Find the line with "The image size is (1080, 1080)." in the records below. Copy it and every line after it, up to and including the line with "You are a computer-use".

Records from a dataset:
******

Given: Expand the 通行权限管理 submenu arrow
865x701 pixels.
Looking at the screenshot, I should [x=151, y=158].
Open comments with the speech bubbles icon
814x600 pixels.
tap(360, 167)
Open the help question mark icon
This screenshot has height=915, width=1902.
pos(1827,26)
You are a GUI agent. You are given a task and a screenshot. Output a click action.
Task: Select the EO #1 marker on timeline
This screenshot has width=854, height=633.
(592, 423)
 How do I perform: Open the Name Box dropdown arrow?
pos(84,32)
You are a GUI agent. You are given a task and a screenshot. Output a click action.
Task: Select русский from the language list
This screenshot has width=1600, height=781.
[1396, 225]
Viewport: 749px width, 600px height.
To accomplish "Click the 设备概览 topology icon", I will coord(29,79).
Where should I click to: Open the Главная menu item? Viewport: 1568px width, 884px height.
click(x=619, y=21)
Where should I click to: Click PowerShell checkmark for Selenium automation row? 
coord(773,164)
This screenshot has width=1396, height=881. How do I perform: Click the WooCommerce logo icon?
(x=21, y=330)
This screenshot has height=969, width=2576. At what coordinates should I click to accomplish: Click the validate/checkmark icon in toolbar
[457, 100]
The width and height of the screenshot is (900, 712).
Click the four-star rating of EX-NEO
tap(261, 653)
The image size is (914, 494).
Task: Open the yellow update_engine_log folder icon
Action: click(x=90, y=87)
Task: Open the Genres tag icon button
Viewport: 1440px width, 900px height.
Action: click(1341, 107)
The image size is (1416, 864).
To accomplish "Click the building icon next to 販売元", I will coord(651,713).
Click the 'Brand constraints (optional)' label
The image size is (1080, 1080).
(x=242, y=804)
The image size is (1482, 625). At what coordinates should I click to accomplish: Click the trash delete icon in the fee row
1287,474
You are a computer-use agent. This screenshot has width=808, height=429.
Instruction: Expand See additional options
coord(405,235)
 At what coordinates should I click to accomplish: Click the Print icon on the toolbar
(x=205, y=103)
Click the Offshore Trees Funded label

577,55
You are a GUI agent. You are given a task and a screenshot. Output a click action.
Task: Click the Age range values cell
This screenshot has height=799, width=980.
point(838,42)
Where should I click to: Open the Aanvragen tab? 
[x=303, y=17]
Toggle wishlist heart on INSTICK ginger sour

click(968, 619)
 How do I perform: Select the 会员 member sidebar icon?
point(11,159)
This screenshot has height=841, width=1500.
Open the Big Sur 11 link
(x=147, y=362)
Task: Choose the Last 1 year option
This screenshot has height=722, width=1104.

******

▸ **RESPONSE BELOW**
The image size is (1080, 1080).
(x=242, y=804)
The image size is (1482, 625). At what coordinates should I click to accomplish: Click the trash delete icon in the fee row
1287,474
You are a computer-use agent. This screenshot has width=808, height=429.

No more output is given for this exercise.